Data supplied »
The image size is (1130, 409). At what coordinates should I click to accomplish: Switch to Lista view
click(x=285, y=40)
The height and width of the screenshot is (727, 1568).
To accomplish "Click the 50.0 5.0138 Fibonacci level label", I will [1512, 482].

* * *

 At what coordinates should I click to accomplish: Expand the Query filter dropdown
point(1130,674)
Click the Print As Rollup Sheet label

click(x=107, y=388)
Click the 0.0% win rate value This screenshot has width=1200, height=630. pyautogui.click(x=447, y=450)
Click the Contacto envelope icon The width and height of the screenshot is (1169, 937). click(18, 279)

What you should do » Give only the lines from the one holding "Click the Print As Rollup Sheet label" through the one holding "Click the Contacto", each restated exactly as it appears above.

Expected output »
Click the Print As Rollup Sheet label

click(x=107, y=388)
Click the 0.0% win rate value This screenshot has width=1200, height=630. pyautogui.click(x=447, y=450)
Click the Contacto envelope icon The width and height of the screenshot is (1169, 937). click(18, 279)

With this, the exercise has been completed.